== Segment start ==

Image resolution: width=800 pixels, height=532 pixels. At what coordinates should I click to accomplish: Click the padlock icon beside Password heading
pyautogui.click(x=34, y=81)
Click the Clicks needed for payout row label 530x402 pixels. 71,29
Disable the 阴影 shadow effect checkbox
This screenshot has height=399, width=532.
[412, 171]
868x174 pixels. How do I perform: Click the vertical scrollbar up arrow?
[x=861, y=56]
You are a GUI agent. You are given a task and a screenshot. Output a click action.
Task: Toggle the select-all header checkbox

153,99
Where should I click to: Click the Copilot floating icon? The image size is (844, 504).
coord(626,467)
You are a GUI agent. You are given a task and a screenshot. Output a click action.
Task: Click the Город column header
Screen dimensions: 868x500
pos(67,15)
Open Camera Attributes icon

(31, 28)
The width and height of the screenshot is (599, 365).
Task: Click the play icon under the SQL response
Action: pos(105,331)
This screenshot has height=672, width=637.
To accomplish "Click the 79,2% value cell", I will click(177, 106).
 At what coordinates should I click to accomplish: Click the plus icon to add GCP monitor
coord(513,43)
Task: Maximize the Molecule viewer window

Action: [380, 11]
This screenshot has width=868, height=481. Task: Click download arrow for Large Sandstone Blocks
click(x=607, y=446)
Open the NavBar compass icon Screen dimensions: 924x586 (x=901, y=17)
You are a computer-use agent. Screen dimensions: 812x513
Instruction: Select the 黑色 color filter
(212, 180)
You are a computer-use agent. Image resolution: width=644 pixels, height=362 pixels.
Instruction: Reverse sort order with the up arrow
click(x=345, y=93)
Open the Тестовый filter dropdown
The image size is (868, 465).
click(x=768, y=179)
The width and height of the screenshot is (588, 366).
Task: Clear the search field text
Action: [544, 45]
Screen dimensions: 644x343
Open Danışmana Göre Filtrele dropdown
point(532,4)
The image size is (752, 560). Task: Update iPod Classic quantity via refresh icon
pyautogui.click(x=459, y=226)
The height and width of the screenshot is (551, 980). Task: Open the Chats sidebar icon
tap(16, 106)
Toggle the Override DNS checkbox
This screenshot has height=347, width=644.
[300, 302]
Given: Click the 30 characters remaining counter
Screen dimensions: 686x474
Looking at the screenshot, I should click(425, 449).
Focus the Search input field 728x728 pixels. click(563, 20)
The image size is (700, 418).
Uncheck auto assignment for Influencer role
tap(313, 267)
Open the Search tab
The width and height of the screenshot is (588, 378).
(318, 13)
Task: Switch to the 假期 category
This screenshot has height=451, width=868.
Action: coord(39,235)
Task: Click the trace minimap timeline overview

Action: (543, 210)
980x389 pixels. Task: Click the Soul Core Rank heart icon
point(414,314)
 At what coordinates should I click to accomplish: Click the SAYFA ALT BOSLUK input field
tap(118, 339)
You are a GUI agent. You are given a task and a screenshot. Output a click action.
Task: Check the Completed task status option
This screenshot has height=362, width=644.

== Segment end ==

▶ _Requirement_:
Take the line that holds "980x389 pixels. Task: Click" as the first line and the last line of the data as the final one. Retype everything between, both included, exactly.

▶ _Task solution_:
980x389 pixels. Task: Click the Soul Core Rank heart icon
point(414,314)
 At what coordinates should I click to accomplish: Click the SAYFA ALT BOSLUK input field
tap(118, 339)
You are a GUI agent. You are given a task and a screenshot. Output a click action.
Task: Check the Completed task status option
This screenshot has height=362, width=644.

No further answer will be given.